How to Begin Your Untigering Story

Most tiger moms and dads would admit that we don’t want to parent the same way we were parented. Regardless of whether our childhood was happy or not, we still want a better family life than what we grew up with. We make vows to be different, from minor pledges like, “I will never force my child to go to Chinese school/piano lessons/Kumon;” to more bitter oaths like, “There’s no way I will humiliate my daughter like my mother humiliated me.”

And yet, despite our good intentions, we end up falling into the same patterns. We put undue pressure on our kids to perform and succeed. We limit their freedoms for our convenience. We use shame, power, or worse to get them to behave.

Thankfully, there is good news. Untigering is possible. We can learn to rewrite the narrative for our children.

But we first have to make sense of our own stories.

 

 

Owning Your Story

Many of us have deep pain in our relationship with our parents. However agreeable things seem to be on the surface, underneath there may be distance, resentment, or even a sense of rejection. When we avoid attending to our childhood wounds, that unacknowledged pain and trauma festers and threatens to debilitate us.

When we deny our stories, they define us.

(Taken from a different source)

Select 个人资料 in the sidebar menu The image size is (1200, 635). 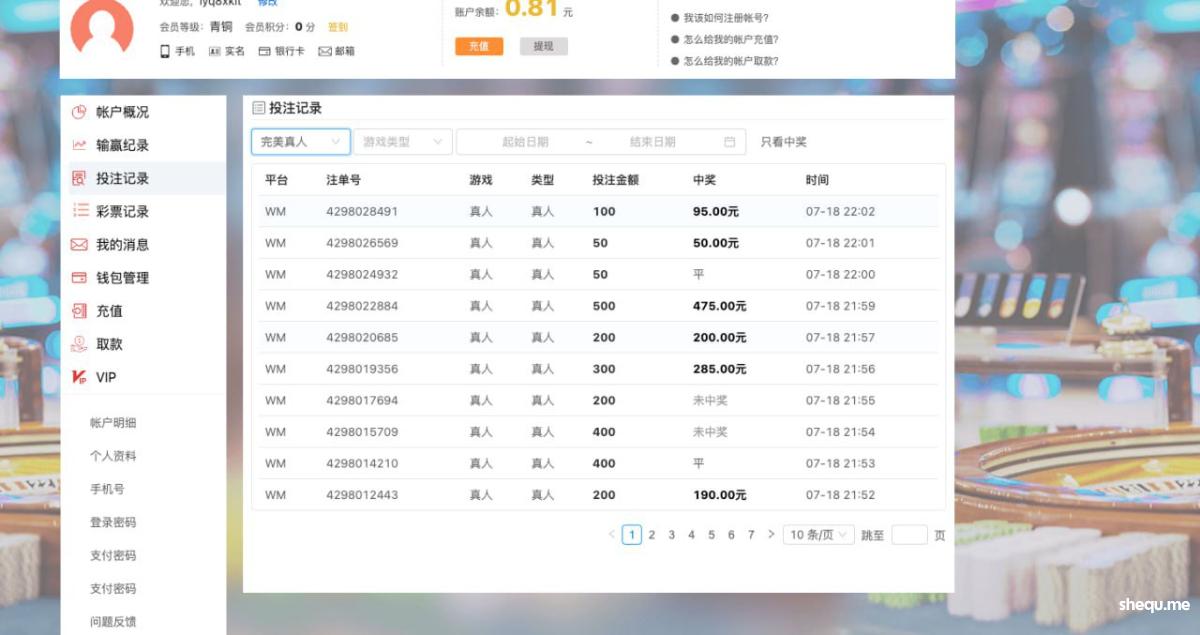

When we own our stories, we get to write a brave new ending. ~ Brené Brown

As a college kid, I wrote a letter to my dad about how his constant absence in my childhood had wounded our relationship. I was in Macau for the summer and had faxed the letter over to him, but somehow he never got the last page. All he got to read were my disappointments and his deficiencies, not knowing that I had extended forgiveness to him at the end of the letter. Still, he was able to receive it with humility, and it began a continuing conversation that led to a lot of healing.

I have a good relationship with my father now, but it came about by acknowledging my pain instead of burying it.

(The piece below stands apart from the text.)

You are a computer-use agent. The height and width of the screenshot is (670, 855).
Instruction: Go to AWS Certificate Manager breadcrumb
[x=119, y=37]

Naming our pain robs it of its power. Here are some ways to get honest about it:

  • Write it down in a journal.
  • Tell a trusted friend.
  • Share with a support group.
  • Talk with counselor.
  • Have a conversation with your parents.

Whatever you do, own the pain that is part of your story.

 

 

Knowing Your Parent’s Story

My mom was born in Vietnam into an affluent Chinese family. When she was just twelve, the tides turned when her father suddenly passed away. Her widowed mother, lacking the ability and emotional fortitude to provide for her family, pushed my mom to drop out of school to work and pay for her brothers’ education. My mother obeyed my grandmother, but—possessing great ability and emotional fortitude—she ended up walking miles every day after work to attend night school.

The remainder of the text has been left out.